Collected data:

────────────────

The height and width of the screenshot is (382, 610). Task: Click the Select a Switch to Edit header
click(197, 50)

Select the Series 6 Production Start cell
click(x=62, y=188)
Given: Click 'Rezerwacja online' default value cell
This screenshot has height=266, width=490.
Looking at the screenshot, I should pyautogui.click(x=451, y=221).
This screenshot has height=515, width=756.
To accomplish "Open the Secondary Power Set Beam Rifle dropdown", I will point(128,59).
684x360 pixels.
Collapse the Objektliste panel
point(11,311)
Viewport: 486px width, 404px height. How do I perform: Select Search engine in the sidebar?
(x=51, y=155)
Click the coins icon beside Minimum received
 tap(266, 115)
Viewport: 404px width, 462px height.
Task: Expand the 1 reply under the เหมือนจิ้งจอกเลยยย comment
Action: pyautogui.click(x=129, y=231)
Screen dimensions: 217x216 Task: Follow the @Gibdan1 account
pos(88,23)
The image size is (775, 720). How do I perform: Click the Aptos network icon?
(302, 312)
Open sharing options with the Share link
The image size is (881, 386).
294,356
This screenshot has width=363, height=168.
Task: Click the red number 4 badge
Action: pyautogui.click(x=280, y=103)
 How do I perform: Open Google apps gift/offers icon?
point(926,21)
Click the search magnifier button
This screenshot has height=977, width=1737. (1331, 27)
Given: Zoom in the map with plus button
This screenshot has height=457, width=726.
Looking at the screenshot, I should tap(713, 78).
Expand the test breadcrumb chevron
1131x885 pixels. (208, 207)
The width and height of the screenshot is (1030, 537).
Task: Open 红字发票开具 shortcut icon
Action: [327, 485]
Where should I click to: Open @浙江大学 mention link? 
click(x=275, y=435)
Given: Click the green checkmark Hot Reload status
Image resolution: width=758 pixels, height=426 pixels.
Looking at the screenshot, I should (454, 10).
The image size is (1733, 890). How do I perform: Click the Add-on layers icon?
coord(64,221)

────────────────

▶ [REQUIRED ACTION]
Write all the data out again, word for word.

▶ [ANSWER BOX]
The height and width of the screenshot is (382, 610). Task: Click the Select a Switch to Edit header
click(197, 50)

Select the Series 6 Production Start cell
click(x=62, y=188)
Given: Click 'Rezerwacja online' default value cell
This screenshot has height=266, width=490.
Looking at the screenshot, I should pyautogui.click(x=451, y=221).
This screenshot has height=515, width=756.
To accomplish "Open the Secondary Power Set Beam Rifle dropdown", I will point(128,59).
684x360 pixels.
Collapse the Objektliste panel
point(11,311)
Viewport: 486px width, 404px height. How do I perform: Select Search engine in the sidebar?
(x=51, y=155)
Click the coins icon beside Minimum received
 tap(266, 115)
Viewport: 404px width, 462px height.
Task: Expand the 1 reply under the เหมือนจิ้งจอกเลยยย comment
Action: pyautogui.click(x=129, y=231)
Screen dimensions: 217x216 Task: Follow the @Gibdan1 account
pos(88,23)
The image size is (775, 720). How do I perform: Click the Aptos network icon?
(302, 312)
Open sharing options with the Share link
The image size is (881, 386).
294,356
This screenshot has width=363, height=168.
Task: Click the red number 4 badge
Action: pyautogui.click(x=280, y=103)
 How do I perform: Open Google apps gift/offers icon?
point(926,21)
Click the search magnifier button
This screenshot has height=977, width=1737. (1331, 27)
Given: Zoom in the map with plus button
This screenshot has height=457, width=726.
Looking at the screenshot, I should tap(713, 78).
Expand the test breadcrumb chevron
1131x885 pixels. (208, 207)
The width and height of the screenshot is (1030, 537).
Task: Open 红字发票开具 shortcut icon
Action: [327, 485]
Where should I click to: Open @浙江大学 mention link? 
click(x=275, y=435)
Given: Click the green checkmark Hot Reload status
Image resolution: width=758 pixels, height=426 pixels.
Looking at the screenshot, I should (454, 10).
The image size is (1733, 890). How do I perform: Click the Add-on layers icon?
coord(64,221)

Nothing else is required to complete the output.